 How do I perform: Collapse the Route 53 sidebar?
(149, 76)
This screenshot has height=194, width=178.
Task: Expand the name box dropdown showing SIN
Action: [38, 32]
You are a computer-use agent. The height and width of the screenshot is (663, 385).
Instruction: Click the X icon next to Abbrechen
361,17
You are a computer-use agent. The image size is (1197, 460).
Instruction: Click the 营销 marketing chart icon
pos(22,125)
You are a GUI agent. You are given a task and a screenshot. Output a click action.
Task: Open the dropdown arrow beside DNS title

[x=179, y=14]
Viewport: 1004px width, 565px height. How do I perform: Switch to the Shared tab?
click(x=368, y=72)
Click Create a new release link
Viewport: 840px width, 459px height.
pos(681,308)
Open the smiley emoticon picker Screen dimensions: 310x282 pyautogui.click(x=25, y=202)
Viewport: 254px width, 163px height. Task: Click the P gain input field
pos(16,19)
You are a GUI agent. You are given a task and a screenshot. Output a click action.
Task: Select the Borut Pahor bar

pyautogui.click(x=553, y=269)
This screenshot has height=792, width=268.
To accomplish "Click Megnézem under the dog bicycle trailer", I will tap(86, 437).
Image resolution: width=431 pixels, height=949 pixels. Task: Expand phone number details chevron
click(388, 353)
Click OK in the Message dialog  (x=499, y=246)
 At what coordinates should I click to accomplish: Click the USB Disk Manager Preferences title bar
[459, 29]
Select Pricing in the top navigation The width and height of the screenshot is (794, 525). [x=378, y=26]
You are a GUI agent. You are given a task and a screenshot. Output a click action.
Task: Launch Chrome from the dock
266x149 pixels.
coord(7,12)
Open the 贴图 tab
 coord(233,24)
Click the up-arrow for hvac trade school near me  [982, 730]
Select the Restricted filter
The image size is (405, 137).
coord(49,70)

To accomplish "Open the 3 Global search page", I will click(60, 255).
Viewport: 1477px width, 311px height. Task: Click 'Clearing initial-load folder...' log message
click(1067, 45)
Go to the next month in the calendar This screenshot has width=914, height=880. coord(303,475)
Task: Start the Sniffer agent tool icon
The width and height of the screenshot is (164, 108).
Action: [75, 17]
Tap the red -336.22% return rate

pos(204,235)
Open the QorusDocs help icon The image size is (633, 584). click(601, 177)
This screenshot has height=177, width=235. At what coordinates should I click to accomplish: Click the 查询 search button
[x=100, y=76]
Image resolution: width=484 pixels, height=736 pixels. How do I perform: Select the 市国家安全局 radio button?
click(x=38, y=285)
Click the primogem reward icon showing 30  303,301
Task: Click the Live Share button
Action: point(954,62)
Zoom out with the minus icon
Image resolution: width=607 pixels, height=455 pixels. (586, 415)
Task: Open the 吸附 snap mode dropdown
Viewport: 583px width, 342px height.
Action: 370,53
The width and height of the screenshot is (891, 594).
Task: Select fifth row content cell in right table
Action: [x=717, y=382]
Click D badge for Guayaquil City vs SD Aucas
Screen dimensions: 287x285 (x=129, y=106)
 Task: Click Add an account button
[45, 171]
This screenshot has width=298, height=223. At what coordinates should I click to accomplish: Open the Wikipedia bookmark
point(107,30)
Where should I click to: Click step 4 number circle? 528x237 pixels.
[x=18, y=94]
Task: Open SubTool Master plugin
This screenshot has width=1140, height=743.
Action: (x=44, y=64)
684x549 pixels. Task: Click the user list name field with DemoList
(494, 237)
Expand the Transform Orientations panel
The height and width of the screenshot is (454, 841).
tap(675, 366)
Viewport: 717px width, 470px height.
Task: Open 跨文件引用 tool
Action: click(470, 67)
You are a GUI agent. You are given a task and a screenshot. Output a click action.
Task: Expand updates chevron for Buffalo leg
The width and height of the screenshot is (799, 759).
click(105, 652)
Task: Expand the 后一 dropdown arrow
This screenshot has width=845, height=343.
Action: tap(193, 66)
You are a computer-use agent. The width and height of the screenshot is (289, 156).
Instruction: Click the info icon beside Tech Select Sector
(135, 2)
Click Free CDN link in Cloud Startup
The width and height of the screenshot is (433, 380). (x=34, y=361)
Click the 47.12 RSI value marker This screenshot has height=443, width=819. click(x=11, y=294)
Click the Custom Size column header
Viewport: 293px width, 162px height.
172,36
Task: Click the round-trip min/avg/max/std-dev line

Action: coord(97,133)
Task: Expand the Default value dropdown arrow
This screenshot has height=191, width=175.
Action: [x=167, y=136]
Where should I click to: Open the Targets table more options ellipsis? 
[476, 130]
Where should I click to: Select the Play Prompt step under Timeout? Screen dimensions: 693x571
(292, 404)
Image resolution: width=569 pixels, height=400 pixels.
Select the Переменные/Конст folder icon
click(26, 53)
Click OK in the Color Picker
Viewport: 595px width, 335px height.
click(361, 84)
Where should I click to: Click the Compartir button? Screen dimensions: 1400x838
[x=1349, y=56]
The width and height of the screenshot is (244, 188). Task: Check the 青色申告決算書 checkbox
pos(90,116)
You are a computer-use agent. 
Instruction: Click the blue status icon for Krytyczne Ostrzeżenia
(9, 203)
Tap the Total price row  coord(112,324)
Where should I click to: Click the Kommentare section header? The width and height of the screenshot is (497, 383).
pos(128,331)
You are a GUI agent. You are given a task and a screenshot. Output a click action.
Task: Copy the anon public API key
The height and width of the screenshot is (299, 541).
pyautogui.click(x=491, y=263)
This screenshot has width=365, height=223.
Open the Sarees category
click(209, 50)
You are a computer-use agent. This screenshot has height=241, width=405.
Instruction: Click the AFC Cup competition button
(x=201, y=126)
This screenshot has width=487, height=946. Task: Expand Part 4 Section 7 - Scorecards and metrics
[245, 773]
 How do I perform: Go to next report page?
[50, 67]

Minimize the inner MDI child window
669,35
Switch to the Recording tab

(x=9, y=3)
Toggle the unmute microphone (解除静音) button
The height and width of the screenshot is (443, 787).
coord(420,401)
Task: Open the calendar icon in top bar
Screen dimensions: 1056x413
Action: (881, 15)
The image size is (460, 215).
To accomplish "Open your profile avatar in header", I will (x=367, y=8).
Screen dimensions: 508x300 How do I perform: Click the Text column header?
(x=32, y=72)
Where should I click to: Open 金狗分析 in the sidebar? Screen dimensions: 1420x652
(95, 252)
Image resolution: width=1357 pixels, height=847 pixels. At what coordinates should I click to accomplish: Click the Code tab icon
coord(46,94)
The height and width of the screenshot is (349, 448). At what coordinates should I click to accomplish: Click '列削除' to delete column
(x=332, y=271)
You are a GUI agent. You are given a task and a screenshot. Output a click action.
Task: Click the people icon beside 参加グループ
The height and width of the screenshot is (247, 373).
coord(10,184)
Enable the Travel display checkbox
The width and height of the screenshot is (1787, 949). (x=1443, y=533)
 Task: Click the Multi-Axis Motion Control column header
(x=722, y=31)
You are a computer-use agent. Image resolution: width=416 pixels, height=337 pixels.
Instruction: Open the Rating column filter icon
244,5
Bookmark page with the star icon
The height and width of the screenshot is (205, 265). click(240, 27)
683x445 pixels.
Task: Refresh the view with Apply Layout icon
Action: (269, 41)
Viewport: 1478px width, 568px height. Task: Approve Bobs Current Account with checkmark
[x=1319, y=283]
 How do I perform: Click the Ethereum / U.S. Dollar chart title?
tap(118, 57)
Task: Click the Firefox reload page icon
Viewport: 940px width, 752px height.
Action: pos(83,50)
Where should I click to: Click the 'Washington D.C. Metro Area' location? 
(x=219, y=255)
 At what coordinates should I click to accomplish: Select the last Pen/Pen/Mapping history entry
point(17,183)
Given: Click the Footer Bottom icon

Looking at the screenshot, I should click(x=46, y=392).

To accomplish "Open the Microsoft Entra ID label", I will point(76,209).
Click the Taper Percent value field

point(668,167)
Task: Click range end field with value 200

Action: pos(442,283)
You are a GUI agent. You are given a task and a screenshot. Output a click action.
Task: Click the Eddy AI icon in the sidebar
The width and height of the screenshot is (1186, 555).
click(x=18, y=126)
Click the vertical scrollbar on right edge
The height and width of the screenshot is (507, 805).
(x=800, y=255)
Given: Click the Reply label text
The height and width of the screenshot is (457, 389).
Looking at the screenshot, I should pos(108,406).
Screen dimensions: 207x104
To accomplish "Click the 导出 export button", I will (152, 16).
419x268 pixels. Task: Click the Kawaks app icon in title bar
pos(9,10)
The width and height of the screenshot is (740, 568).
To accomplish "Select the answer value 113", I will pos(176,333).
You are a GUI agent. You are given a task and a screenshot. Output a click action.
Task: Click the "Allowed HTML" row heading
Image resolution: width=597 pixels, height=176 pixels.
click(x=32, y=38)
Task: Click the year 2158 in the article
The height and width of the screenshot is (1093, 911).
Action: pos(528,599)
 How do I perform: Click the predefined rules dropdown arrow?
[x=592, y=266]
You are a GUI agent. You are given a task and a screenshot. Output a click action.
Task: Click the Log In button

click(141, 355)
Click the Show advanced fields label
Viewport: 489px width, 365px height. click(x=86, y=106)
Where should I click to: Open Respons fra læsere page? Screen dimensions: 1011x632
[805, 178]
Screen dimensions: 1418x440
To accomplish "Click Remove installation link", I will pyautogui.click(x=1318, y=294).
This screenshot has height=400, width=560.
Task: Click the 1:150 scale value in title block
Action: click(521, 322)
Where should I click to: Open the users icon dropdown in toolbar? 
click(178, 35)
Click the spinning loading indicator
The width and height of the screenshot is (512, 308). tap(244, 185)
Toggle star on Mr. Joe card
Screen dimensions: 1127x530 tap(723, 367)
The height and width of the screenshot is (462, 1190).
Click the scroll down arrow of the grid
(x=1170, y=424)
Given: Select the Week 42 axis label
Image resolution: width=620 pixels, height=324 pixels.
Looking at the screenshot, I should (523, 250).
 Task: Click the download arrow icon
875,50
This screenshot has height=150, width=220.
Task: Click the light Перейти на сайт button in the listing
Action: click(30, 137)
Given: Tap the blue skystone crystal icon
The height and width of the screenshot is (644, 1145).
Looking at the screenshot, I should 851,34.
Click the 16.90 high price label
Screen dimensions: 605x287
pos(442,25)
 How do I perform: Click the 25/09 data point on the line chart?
== == ==
(BRIEF)
Your task is to copy each line of the listing that holds the word "calendar".

(TASK RESULT)
Go to the next month in the calendar This screenshot has width=914, height=880. coord(303,475)
Task: Open the calendar icon in top bar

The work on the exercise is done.